Export Guarantees Act 1975
- Parliament of the United Kingdom
- Long title: An Act to consolidate the Export Guarantees Acts 1968 to 1975.
- Citation: 1975 c. 38
- Territorial extent: United Kingdom

Dates
- Royal assent: 3 July 1975
- Commencement: 3 August 1975
- Repealed: 30 July 1978

Other legislation
- Amends: See § Repealed enactments
- Repeals/revokes: See § Repealed enactments
- Amended by: International Finance, Trade and Aid Act 1977
- Repealed by: Export Guarantees and Overseas Investment Act 1978

Status: Repealed

Text of statute as originally enacted

= Export Guarantees Act 1975 =

Act of the Parliament of the United Kingdom

The Export Guarantees Act 1975 (c. 38) was an act of the Parliament of the United Kingdom that consolidated enactments related to export guarantees in the United Kingdom.

== Provisions ==
=== Repealed enactments ===
Section 12(2) of the act repealed 3 enactments, listed in that section.

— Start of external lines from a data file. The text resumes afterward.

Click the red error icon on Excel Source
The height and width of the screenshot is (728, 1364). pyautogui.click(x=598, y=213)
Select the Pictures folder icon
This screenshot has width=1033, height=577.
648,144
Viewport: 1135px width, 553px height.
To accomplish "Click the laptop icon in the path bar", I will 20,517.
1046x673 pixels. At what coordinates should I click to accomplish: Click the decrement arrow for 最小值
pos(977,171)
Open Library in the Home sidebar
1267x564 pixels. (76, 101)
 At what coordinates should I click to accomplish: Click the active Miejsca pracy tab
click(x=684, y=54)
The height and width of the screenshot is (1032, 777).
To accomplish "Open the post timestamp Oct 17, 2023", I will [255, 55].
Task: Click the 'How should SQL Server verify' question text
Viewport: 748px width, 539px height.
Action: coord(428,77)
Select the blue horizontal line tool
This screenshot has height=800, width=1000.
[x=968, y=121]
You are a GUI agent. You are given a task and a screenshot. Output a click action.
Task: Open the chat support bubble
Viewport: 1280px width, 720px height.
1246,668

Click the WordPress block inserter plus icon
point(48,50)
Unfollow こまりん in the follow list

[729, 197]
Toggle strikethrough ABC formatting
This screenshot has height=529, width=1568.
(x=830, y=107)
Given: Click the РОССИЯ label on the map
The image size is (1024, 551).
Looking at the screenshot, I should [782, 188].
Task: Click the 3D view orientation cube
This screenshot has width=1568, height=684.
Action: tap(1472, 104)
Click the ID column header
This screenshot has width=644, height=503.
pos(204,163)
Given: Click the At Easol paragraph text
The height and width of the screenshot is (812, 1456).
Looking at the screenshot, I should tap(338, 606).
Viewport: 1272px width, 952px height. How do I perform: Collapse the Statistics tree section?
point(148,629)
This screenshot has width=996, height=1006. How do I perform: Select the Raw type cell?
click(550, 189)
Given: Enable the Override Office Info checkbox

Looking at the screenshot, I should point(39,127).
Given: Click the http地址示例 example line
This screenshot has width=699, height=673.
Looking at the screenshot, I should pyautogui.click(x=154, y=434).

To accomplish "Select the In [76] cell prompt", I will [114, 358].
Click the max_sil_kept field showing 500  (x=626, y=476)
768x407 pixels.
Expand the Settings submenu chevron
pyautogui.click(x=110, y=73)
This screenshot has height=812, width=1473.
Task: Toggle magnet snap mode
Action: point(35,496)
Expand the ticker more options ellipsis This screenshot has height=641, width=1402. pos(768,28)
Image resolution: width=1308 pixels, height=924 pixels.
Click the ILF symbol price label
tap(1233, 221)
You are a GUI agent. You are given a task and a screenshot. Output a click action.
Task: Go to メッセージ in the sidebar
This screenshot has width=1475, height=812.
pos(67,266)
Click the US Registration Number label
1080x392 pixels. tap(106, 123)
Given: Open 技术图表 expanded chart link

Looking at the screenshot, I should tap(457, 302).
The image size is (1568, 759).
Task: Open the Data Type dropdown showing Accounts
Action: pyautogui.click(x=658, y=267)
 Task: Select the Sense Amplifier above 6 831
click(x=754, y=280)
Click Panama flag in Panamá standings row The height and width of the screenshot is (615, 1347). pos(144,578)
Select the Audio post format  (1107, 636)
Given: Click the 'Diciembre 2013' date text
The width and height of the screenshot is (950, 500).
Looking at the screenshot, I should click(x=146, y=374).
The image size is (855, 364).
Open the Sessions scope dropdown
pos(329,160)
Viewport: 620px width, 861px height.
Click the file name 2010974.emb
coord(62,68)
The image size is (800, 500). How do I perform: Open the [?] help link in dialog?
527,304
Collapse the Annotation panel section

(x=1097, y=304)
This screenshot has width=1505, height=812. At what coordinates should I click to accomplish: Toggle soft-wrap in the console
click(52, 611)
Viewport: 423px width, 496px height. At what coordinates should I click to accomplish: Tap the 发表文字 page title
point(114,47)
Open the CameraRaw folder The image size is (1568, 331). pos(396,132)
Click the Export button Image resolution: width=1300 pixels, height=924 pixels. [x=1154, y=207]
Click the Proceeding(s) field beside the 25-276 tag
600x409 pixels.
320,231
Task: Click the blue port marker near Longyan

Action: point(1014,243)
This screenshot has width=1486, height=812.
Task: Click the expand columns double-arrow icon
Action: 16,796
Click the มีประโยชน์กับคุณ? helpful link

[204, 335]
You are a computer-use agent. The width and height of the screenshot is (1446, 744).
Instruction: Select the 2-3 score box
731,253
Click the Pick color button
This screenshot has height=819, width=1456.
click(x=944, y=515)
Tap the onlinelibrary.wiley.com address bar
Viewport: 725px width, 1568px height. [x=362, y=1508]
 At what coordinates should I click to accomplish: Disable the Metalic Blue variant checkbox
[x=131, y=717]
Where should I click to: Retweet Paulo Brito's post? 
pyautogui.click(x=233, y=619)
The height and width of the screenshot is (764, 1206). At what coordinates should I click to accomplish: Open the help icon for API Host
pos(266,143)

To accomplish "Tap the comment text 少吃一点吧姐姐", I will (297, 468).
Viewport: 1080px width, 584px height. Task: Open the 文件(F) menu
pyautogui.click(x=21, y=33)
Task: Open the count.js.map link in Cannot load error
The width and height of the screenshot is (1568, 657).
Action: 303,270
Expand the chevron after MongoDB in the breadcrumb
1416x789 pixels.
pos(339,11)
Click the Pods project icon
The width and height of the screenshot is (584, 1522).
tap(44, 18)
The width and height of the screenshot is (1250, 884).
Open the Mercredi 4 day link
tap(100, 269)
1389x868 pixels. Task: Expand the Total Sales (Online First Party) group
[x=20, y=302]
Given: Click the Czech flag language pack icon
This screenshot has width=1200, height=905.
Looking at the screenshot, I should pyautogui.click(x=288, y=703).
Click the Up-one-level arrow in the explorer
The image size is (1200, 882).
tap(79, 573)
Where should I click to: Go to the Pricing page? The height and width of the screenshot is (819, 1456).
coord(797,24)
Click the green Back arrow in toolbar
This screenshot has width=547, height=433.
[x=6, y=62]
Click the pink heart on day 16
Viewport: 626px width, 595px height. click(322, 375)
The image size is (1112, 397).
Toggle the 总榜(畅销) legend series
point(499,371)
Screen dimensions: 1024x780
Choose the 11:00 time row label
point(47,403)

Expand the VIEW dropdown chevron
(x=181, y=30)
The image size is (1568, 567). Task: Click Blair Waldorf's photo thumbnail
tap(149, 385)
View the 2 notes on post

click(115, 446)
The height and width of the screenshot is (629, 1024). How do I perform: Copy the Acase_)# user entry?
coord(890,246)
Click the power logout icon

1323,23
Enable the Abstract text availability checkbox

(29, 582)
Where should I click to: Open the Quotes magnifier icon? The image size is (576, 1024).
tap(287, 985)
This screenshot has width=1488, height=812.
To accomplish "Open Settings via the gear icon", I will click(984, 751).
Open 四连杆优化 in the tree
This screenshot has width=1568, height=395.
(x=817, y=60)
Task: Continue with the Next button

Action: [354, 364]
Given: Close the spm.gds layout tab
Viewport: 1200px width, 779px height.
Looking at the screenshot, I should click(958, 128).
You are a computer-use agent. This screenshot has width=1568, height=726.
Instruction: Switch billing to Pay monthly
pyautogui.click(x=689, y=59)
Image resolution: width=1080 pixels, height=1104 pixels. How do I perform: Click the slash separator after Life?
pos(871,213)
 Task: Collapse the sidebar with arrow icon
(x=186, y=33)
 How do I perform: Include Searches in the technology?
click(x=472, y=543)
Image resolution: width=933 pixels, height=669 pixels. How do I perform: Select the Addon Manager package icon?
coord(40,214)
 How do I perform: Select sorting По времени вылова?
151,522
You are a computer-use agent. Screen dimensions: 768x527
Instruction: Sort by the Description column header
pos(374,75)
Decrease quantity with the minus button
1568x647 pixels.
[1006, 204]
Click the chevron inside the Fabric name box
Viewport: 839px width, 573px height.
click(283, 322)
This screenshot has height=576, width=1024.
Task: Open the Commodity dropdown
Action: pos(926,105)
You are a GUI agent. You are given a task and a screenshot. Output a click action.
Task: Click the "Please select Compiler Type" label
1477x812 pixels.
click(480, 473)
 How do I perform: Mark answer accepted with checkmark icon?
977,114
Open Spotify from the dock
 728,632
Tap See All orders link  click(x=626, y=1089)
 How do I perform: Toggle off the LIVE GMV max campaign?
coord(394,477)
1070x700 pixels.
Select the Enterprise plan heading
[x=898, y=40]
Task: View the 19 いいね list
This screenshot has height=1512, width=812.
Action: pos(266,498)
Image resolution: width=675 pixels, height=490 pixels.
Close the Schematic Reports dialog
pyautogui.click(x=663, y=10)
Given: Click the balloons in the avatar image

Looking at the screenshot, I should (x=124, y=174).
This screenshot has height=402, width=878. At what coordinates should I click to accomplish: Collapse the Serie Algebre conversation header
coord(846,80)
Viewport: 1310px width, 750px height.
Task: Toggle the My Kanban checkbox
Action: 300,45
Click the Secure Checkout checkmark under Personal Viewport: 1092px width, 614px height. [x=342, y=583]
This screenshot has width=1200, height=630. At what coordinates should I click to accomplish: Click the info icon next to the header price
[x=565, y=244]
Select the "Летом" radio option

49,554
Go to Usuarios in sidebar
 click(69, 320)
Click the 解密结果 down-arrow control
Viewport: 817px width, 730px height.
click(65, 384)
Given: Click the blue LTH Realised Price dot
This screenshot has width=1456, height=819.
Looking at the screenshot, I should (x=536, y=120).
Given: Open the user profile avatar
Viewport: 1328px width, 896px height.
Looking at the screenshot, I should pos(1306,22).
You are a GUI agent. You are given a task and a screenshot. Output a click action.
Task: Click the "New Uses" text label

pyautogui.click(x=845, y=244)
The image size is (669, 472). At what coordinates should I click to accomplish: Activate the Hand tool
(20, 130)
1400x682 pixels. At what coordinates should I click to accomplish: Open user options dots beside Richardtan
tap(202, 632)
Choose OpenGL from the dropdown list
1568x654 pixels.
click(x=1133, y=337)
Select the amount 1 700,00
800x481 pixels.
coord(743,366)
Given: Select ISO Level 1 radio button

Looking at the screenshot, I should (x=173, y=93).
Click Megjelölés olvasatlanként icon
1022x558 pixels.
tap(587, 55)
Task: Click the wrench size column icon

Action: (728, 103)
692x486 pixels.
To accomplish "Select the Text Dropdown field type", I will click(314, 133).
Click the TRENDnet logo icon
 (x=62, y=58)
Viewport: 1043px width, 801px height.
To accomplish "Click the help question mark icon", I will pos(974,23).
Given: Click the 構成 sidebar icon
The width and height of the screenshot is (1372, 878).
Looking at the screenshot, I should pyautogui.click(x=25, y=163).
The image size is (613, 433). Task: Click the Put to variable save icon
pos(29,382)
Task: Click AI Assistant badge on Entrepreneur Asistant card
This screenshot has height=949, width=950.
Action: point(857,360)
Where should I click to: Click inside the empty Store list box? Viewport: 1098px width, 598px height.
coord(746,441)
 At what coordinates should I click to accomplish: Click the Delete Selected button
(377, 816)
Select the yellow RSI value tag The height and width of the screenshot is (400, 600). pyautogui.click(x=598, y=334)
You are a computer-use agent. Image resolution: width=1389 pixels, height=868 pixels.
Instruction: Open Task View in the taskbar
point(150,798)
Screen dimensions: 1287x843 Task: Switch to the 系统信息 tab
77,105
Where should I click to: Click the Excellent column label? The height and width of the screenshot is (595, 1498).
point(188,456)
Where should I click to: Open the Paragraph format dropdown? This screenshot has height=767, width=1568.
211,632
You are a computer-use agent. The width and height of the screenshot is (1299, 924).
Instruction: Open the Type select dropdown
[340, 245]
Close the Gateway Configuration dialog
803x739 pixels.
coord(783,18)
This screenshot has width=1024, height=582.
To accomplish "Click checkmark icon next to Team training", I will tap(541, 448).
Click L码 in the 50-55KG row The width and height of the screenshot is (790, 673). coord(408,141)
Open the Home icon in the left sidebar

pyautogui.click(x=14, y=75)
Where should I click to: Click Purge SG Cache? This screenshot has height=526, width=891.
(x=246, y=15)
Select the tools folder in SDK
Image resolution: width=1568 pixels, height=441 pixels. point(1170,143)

| Citation | Short title | Extent of repeal |
|---|---|---|
| 1968 c. 26 | Export Guarantees Act 1968 | The whole act. |
| 1970 c. 15 | Export Guarantees and Payments Act 1970 | The whole act. |
| 1975 c. 19 | Export Guarantees Amendment Act 1975 | The whole act. |

== Subsequent developments ==
The whole act was repealed by section 16(2) of, and the schedule to, the Export Guarantees and Overseas Investment Act 1978, which came into force on 30 July 1978.